* [Activity]: Omit all pictures, then retype the data exactly as given.

* [Entries supplied]:
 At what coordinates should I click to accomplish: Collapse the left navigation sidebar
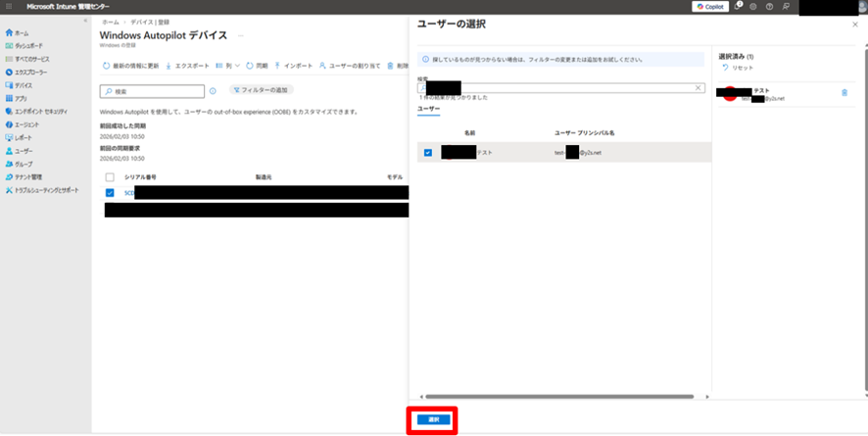click(85, 20)
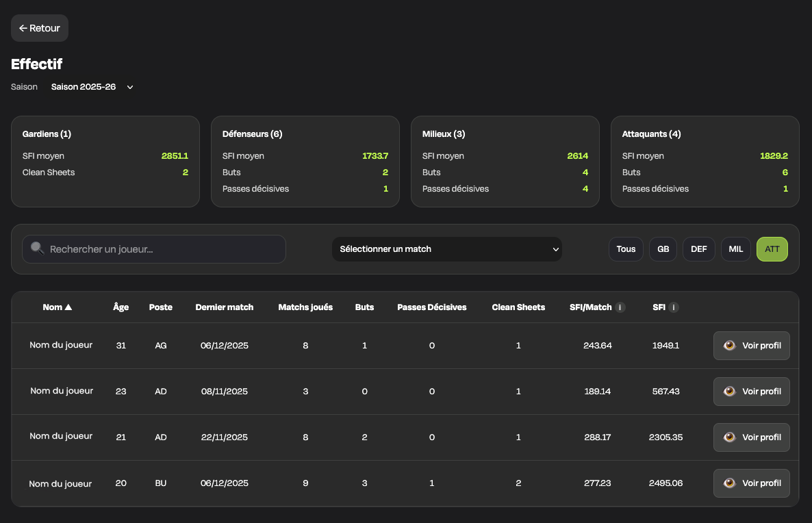
Task: Switch to the MIL midfielders filter
Action: tap(735, 249)
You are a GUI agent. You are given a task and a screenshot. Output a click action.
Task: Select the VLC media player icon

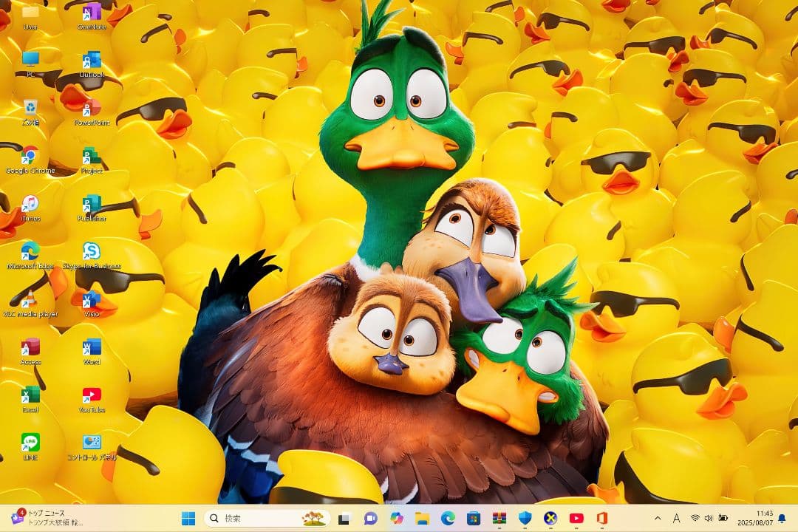pos(30,300)
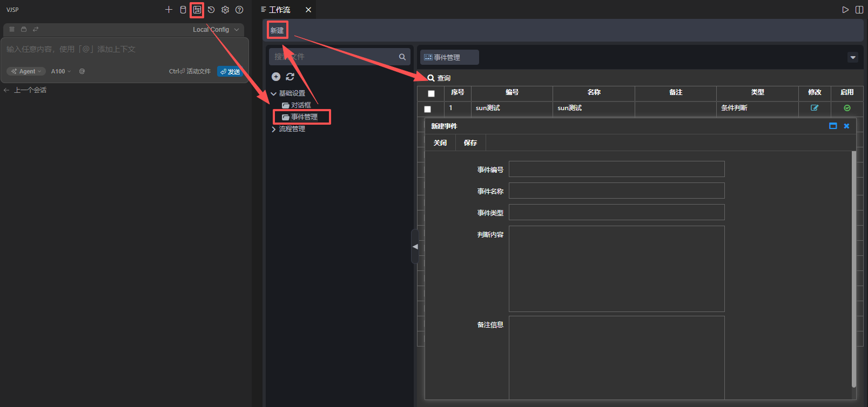Collapse the 基础设置 tree node

(274, 93)
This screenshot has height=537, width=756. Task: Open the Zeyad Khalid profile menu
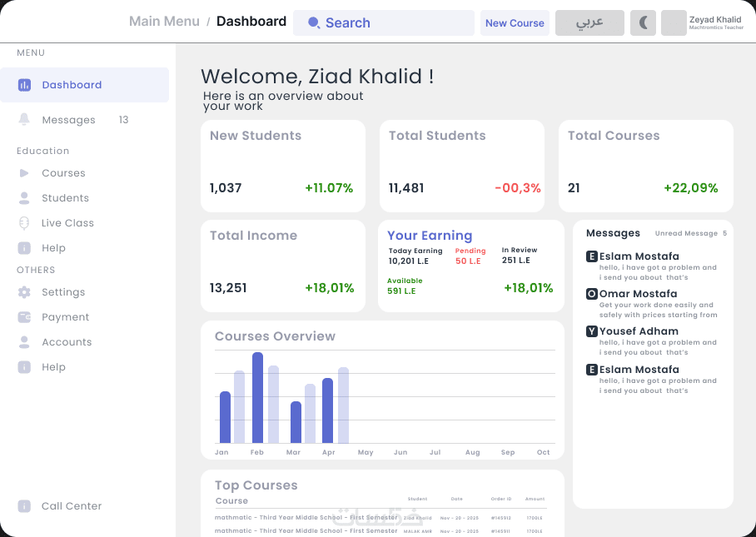[x=703, y=22]
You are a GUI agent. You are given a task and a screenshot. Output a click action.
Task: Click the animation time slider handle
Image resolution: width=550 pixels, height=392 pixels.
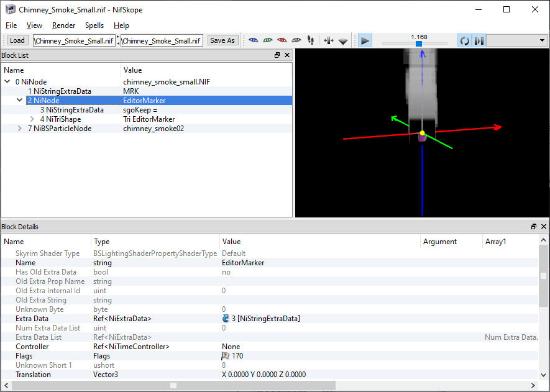pos(419,43)
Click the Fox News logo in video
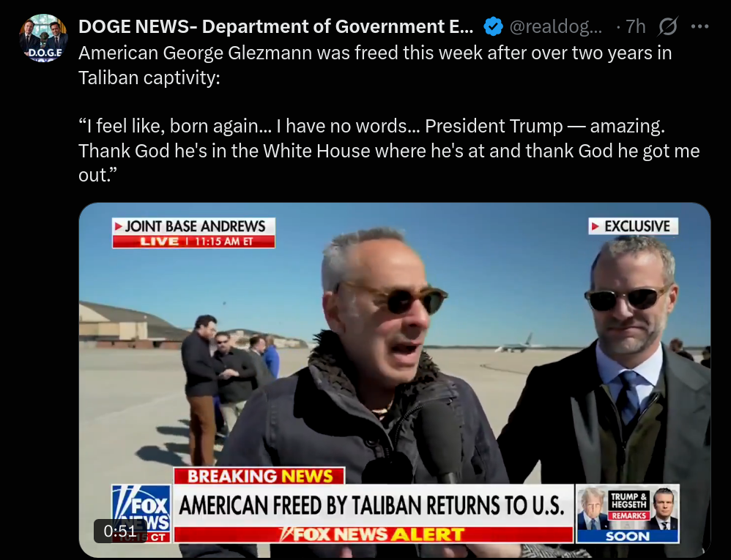 (x=141, y=513)
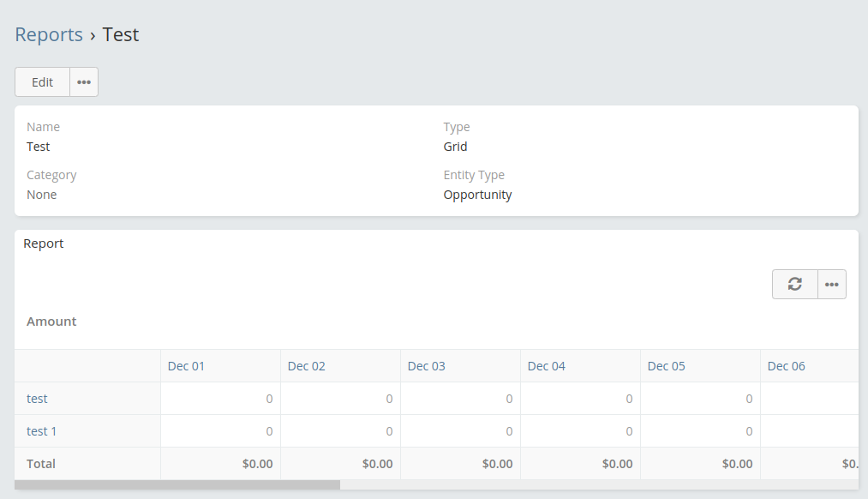This screenshot has height=499, width=868.
Task: Click the Dec 01 column header
Action: 186,366
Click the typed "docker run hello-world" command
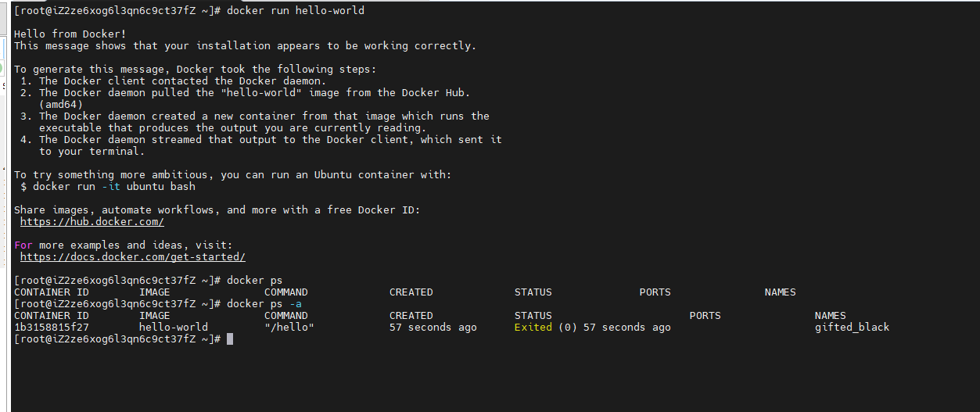This screenshot has height=412, width=980. click(x=296, y=11)
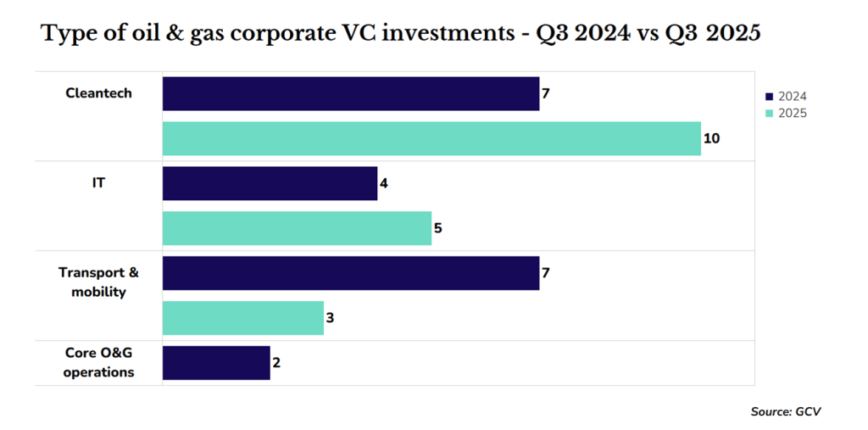
Task: Toggle the 2024 series legend label
Action: [x=792, y=97]
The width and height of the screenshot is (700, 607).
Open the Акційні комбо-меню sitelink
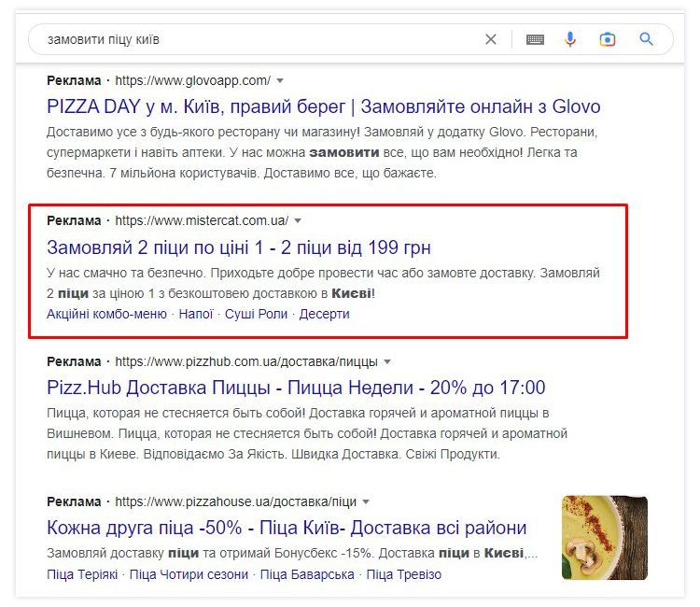[106, 314]
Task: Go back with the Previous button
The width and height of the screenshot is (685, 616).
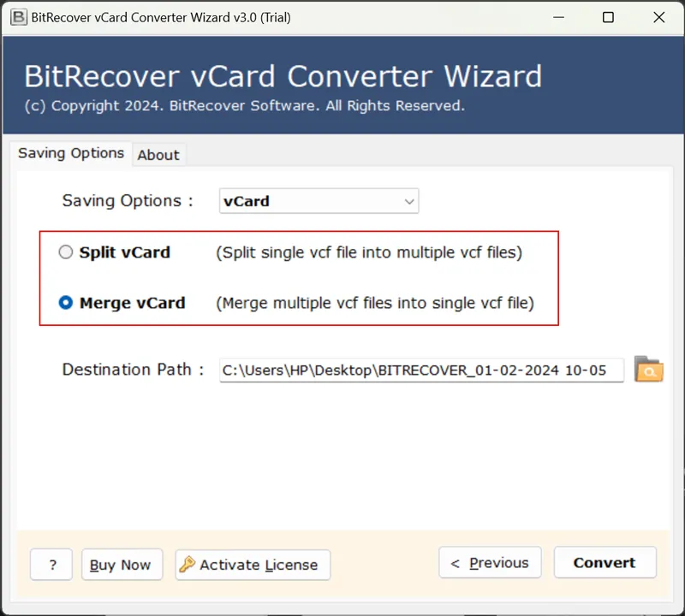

* [Answer for this exercise]:
 At what coordinates should I click to accomplish: Collapse the left navigation sidebar
click(85, 20)
Task: Switch to the MIL midfielders filter
Action: tap(735, 249)
You are a GUI agent. You are given a task and a screenshot. Output a click action.
Task: Select the VLC media player icon

pos(30,300)
Collapse the 基础设置 tree node

(274, 93)
This screenshot has height=537, width=756. Task: Open the Zeyad Khalid profile menu
[x=703, y=22]
You are a GUI agent. You are given a task and a screenshot. Output a click action.
Task: Click the animation time slider handle
Image resolution: width=550 pixels, height=392 pixels.
pos(419,43)
Click the Fox News logo in video
 (x=141, y=513)
This screenshot has height=499, width=868.
Task: Click the Dec 01 column header
Action: 186,366
Click the typed "docker run hello-world" command
This screenshot has height=412, width=980. click(x=296, y=11)
Task: Toggle the 2024 series legend label
Action: [x=792, y=97]
The width and height of the screenshot is (700, 607).
Open the Акційні комбо-меню sitelink
[106, 314]
Task: Go back with the Previous button
The width and height of the screenshot is (685, 616).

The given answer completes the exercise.